Copy the whole forum post on the pandas CSV parsing error word for word.

▶ **TEXT PROVIDED**
*-*-*

The error cause by 'Food, Beverage & Tobacco' which has extra comma that cause pandas unable to read the csv file. it cause error
Error tokenizing data. C error: Expected 3 fields in line 29, saw 4
How can I elegantly eliminate extra comma in the csv file for 'GICS industry group'(including condition beside the comma is behind Food)?
Here is my code:
#!/usr/bin/env python2.7
print "hello from python 2"
import pandas as pd
from lxml import html
import requests
import urllib2
import os
url = 'http://www.asx.com.au/asx/research/ASXListedCompanies.csv'
response = urllib2.urlopen(url)
html = response.read()
#html = html.replace('"','')
with open('asxtest.csv', 'wb') as f:
f.write(html)
with open("asxtest.csv",'r') as f:
with open("asx.csv",'w') as f1:
f.next()#skip header line
f.next()#skip 2nd line
for line in f:
if line.count(',')>2:
line[2] = 'Food Beverage & Tobacco'
f1.write(line)
os.remove('asxtest.csv')
df_api = pd.read_csv('asx.csv')
df_api.rename(columns={'Company name': 'Company', 'ASX code': 'Stock','GICS industry group': 'Industry'}, inplace=True)
df_api = pd.read_csv(url, skiprows=1, names=['Company', 'Stock', 'Industry'])

*-*-*

▶ **RECORD SET**

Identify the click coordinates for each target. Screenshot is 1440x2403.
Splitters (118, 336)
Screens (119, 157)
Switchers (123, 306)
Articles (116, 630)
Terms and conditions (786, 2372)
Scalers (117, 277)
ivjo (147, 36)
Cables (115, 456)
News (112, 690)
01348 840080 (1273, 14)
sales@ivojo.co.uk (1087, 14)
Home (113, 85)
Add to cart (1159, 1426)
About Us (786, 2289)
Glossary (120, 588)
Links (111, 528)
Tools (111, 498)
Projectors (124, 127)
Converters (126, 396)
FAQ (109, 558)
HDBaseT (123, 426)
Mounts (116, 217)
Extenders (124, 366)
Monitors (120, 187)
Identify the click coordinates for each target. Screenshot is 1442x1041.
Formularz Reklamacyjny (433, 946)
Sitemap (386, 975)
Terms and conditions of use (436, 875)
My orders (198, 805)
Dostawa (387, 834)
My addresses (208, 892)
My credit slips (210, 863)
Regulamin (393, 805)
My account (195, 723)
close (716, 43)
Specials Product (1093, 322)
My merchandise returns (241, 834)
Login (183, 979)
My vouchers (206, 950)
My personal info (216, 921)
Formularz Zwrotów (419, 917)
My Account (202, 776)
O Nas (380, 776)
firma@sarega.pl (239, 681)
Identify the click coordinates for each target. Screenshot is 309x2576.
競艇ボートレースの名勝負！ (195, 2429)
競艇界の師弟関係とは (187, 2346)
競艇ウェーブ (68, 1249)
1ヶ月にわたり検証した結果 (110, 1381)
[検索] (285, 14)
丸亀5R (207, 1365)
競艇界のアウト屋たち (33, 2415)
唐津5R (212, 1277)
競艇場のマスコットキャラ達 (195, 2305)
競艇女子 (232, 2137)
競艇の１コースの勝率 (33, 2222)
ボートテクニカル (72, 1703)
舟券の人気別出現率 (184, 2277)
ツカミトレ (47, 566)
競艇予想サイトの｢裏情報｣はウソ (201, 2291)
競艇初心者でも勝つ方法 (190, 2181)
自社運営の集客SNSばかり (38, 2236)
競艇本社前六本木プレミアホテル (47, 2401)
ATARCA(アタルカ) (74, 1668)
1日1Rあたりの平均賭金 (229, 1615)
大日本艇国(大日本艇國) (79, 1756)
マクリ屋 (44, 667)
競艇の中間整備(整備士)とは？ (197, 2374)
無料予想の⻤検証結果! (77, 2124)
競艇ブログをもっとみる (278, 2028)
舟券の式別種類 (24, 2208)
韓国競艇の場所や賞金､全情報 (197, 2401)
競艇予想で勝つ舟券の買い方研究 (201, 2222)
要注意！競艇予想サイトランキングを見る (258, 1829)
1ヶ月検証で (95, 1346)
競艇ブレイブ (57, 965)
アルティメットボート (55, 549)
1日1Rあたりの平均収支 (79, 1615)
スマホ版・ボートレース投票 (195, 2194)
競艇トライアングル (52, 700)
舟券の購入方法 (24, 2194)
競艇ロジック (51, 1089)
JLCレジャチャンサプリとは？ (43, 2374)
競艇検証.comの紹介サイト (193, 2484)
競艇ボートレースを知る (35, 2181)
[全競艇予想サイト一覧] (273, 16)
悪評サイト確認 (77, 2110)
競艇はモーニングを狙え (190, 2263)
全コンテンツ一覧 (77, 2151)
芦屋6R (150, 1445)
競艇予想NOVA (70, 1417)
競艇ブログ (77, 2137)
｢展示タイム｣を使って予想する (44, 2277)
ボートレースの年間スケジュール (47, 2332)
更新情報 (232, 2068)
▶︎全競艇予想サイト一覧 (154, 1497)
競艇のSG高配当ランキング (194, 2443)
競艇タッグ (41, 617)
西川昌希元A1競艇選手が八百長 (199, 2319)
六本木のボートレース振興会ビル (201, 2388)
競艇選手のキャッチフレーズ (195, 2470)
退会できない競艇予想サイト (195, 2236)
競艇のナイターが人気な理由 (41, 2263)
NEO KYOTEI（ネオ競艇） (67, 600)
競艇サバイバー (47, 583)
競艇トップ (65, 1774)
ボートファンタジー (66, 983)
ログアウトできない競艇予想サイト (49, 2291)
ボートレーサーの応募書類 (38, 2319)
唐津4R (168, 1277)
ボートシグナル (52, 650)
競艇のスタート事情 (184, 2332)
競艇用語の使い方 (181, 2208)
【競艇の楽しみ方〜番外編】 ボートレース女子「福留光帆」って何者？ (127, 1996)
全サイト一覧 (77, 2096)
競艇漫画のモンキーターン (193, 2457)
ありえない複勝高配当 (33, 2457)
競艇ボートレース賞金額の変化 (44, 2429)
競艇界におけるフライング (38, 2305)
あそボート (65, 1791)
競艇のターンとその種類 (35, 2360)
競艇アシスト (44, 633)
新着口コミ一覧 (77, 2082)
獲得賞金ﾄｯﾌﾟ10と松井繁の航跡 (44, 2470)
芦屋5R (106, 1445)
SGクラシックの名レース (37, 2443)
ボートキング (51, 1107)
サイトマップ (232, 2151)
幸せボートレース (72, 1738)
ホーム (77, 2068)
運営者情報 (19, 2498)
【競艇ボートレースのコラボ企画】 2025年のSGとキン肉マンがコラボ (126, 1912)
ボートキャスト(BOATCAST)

*-*-*

▶ **RESULT OF THIS TASK**
The error cause by 'Food, Beverage & Tobacco' which has extra comma that cause pandas unable to read the csv file. it cause error
Error tokenizing data. C error: Expected 3 fields in line 29, saw 4
How can I elegantly eliminate extra comma in the csv file for 'GICS industry group'(including condition beside the comma is behind Food)?
Here is my code:
#!/usr/bin/env python2.7
print "hello from python 2"
import pandas as pd
from lxml import html
import requests
import urllib2
import os
url = 'http://www.asx.com.au/asx/research/ASXListedCompanies.csv'
response = urllib2.urlopen(url)
html = response.read()
#html = html.replace('"','')
with open('asxtest.csv', 'wb') as f:
f.write(html)
with open("asxtest.csv",'r') as f:
with open("asx.csv",'w') as f1:
f.next()#skip header line
f.next()#skip 2nd line
for line in f:
if line.count(',')>2:
line[2] = 'Food Beverage & Tobacco'
f1.write(line)
os.remove('asxtest.csv')
df_api = pd.read_csv('asx.csv')
df_api.rename(columns={'Company name': 'Company', 'ASX code': 'Stock','GICS industry group': 'Industry'}, inplace=True)
df_api = pd.read_csv(url, skiprows=1, names=['Company', 'Stock', 'Industry'])